Breathing: Is the person breathing on their own? If they can talk, they are breathing. Is there any reason to suspect a possible lung injury? Do they have any evidence of a chest injury that could have broken a rib? A broken rib can puncture a lung and lead to air in the chest collapsing the lung on that side. You can check this several ways. One is to watch the rise and fall of the chest and see if both sides rise equally. Another is to put your ear on one side of the chest, then the other and listen for breath sounds to be equal on both sides. If you notice that the trachea, the tube that runs down the middle of your neck, is pushed to one side; that is a clear sign of a lung injury. The best case scenario is that you have a stethoscope in your kit that will allow you to hear the actual breath sounds easily. If there is a lung injury, this is a true emergency and will need to be treated quickly, but that is a procedure that requires specialized training.
Circulation: Check for obvious bleeding, but also in the case of extremity injury, is there good blood flow to the far portions of the extremity? Is the color of distal (far) limb pink or pale/bluish? Is it warm to the touch or cool/cold? Pink and warm = good. Anything else indicates blocked blood flow which may be due to arterial injury or compression. Arterial injury needs repair soon. Compression can often be correct by adjusting the limb to an appropriate angle.

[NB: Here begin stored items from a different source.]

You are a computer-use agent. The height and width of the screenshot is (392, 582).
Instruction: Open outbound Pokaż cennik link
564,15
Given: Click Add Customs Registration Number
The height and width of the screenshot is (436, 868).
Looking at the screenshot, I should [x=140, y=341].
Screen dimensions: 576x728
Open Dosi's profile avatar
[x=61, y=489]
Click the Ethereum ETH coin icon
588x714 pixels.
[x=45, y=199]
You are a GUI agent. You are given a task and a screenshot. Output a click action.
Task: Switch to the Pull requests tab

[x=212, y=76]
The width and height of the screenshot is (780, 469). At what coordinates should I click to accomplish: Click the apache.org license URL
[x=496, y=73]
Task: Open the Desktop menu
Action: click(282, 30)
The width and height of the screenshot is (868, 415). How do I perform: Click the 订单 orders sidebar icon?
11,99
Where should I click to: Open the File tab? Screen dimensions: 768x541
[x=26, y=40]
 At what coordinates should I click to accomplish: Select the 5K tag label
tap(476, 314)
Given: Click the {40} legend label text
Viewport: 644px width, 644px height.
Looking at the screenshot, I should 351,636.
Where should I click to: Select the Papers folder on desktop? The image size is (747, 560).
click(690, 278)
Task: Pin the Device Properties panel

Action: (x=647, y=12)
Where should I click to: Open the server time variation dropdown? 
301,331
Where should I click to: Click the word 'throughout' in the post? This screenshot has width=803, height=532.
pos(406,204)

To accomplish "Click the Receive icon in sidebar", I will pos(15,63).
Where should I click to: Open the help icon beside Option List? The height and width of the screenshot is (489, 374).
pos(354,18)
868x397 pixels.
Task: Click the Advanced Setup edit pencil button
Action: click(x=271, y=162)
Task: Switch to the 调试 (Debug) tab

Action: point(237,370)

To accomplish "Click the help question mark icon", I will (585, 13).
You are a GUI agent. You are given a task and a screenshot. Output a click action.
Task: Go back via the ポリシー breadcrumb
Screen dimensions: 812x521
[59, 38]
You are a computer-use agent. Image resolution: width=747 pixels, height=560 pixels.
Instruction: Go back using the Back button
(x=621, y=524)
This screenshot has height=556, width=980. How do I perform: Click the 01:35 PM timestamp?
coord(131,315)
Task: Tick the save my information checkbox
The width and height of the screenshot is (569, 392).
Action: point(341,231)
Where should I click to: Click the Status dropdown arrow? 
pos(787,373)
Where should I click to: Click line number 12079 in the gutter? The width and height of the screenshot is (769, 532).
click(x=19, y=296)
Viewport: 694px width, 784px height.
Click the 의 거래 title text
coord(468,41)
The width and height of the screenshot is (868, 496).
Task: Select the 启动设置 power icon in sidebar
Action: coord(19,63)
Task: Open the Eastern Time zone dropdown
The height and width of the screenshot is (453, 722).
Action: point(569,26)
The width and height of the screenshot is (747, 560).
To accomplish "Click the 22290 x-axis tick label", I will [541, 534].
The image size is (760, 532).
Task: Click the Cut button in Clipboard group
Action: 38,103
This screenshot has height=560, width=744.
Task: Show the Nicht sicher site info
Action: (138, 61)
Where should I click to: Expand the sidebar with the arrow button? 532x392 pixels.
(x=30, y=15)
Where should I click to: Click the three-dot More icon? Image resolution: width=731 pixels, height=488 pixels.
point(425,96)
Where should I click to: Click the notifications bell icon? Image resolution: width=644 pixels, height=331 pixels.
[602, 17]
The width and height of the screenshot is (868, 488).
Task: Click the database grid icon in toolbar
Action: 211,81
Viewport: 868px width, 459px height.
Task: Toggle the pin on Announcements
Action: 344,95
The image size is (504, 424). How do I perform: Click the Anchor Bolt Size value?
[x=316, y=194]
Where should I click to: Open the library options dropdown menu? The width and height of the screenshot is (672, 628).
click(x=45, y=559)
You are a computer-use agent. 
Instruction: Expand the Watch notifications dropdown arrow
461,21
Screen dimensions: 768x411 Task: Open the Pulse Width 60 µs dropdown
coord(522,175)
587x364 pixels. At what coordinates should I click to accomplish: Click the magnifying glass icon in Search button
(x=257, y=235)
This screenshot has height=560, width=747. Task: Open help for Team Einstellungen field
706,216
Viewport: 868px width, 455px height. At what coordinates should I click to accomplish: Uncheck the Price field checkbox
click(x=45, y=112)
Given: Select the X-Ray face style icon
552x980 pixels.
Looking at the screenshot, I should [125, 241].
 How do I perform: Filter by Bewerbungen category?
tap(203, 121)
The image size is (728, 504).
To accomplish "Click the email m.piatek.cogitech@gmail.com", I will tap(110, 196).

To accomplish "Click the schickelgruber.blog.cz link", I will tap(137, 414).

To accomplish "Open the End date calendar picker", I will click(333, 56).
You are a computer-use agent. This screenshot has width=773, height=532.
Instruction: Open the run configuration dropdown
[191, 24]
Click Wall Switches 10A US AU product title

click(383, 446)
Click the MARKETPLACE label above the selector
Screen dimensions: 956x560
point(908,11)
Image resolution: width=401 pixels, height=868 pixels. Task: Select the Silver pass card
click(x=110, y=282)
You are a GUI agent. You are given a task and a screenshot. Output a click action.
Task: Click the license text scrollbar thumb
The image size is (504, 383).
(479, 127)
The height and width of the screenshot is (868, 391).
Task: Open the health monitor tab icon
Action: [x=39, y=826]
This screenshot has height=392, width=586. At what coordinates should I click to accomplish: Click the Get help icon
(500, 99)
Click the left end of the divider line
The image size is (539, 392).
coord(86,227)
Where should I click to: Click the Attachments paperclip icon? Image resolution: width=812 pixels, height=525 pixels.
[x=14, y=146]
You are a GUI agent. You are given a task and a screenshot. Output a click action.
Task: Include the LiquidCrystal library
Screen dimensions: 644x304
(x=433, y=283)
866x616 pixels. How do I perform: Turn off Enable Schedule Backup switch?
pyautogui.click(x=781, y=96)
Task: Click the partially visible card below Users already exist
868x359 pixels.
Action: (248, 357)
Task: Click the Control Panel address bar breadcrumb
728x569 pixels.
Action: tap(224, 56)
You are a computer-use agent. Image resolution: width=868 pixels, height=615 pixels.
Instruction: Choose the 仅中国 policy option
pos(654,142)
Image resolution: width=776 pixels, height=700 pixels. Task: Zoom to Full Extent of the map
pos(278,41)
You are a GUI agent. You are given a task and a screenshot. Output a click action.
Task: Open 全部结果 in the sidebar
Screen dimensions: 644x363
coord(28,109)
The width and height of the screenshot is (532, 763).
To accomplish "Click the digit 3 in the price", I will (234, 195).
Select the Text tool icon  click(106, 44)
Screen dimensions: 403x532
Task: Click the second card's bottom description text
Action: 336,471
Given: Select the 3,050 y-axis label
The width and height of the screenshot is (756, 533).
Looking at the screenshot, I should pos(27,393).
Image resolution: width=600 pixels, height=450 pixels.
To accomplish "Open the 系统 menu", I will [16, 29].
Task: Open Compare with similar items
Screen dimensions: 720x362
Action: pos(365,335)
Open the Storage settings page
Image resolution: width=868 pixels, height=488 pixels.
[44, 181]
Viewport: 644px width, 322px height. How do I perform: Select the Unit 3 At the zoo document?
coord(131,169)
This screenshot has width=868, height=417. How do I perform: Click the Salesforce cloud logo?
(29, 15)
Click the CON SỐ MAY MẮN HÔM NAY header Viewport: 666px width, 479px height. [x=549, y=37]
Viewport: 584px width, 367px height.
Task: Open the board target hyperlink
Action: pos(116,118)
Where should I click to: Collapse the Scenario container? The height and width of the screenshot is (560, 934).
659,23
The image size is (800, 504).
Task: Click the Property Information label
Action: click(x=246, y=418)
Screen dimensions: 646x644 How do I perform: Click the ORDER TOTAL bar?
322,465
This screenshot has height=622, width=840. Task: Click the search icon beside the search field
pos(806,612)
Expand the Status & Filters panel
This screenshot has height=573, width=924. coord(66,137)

Disability/Deformity: Is neurologic function intact or are they confused, unable to answer questions or showing other signs of significant head injury? Are there limb deformities, obvious chest or facial depressions indicating broken bones? Depending on what you find, a variety of things may be needed from re-evaluation of the airway, to splinting or bandaging.
Exposure: How long has it been since the injury took place? Are they becoming chilled or hypothermic? Cold =shock. Putting a warm cover over an injured party ASAP is essential even in hot weather.
The important thing to do now is stay calm and determine what needs to be treated first. If there is copious bleeding indicating probable arterial involvement (this can also be characterized by blood that sprays with each pump of the heart) apply direct pressure and if necessary a tourniquet that can be tightened and released easily. If there is no major bleeding issue, then recheck the airway and breathing. If there is chest deformity and/or other evidence of a collapsed lung, that is the next thing to deal with unless there is now evidence of airway obstruction or the person is not breathing on their own. The former requires clearing the airway, the latter requires rescue breathing. The collapsed lung requires specialized training you can’t get from the internet or a book. Any other injuries can wait. Remember; the brain starts to die after 3 minutes without oxygen. Airway is first unless bleeding is so profuse that not stopping it would mean there would not be enough blood to circulate oxygen.
Back to our fall victim; we have bleeding, limb deformity, confusion and a fall. The fall means we have to have high suspicion of a neck injury and the confusion could be shock or it could indicate a more serious injury such as concussion or a brain bleed. We also have a penetrating injury which may have been an insult to a major artery. This person is seriously injured and qualifies as a trauma patient. Ideally, we would get this person stabilized and out of there ASAP, but that is not an option. Instead, we have to stabilize and create a sheltered space as close to where we area as possible so we can begin to treat the various injuries.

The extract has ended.